[[ EXERCISE INPUT, beginning ]]

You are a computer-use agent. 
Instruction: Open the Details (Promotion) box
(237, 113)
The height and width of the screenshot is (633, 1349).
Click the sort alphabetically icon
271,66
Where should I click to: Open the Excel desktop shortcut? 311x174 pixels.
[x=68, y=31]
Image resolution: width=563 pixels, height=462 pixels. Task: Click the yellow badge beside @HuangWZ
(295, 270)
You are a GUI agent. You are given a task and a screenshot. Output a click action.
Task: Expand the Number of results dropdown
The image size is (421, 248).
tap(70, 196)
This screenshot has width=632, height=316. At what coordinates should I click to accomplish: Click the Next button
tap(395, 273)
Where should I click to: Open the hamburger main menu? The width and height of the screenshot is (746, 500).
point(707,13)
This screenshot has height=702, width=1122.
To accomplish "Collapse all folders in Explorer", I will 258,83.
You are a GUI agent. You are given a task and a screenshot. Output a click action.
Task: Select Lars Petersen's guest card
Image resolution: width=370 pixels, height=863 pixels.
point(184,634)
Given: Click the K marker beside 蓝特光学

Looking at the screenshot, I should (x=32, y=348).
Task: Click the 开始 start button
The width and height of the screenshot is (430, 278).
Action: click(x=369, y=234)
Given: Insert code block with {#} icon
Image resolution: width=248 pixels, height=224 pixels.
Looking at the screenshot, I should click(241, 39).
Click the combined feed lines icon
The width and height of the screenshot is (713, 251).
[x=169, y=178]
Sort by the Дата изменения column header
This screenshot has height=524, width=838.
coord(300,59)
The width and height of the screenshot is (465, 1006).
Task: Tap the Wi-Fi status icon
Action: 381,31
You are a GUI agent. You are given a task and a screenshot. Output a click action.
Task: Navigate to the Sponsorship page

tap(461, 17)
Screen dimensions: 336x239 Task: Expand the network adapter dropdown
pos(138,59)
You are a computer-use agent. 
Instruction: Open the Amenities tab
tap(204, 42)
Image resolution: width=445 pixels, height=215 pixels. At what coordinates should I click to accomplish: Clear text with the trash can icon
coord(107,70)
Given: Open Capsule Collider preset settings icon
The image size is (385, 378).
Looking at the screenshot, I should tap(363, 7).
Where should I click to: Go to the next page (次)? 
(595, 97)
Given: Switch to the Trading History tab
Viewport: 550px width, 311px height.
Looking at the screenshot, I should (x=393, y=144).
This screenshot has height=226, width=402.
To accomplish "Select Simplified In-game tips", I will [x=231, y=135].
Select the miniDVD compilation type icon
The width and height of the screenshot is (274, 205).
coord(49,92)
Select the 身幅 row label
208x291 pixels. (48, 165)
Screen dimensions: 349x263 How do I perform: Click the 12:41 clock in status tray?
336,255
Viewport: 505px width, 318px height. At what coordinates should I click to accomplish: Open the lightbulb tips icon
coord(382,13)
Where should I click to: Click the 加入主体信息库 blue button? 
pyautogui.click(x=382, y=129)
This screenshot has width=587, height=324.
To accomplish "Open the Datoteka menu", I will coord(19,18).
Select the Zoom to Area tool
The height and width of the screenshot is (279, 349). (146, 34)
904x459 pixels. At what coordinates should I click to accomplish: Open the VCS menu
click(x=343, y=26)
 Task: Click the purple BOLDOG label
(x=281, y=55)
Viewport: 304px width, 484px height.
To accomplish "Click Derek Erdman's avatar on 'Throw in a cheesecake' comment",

[[ EXERCISE INPUT, end ]]

_TASK TO CARRY OUT_. Starting at the line that has "Image resolution: width=370" and ending at the line that has "Sort by the Дата изменения column header", please write out the lines above exactly, leaving out all others.

_OUTPUT BELOW_.
Image resolution: width=370 pixels, height=863 pixels.
point(184,634)
Given: Click the K marker beside 蓝特光学

Looking at the screenshot, I should (x=32, y=348).
Task: Click the 开始 start button
The width and height of the screenshot is (430, 278).
Action: click(x=369, y=234)
Given: Insert code block with {#} icon
Image resolution: width=248 pixels, height=224 pixels.
Looking at the screenshot, I should click(241, 39).
Click the combined feed lines icon
The width and height of the screenshot is (713, 251).
[x=169, y=178]
Sort by the Дата изменения column header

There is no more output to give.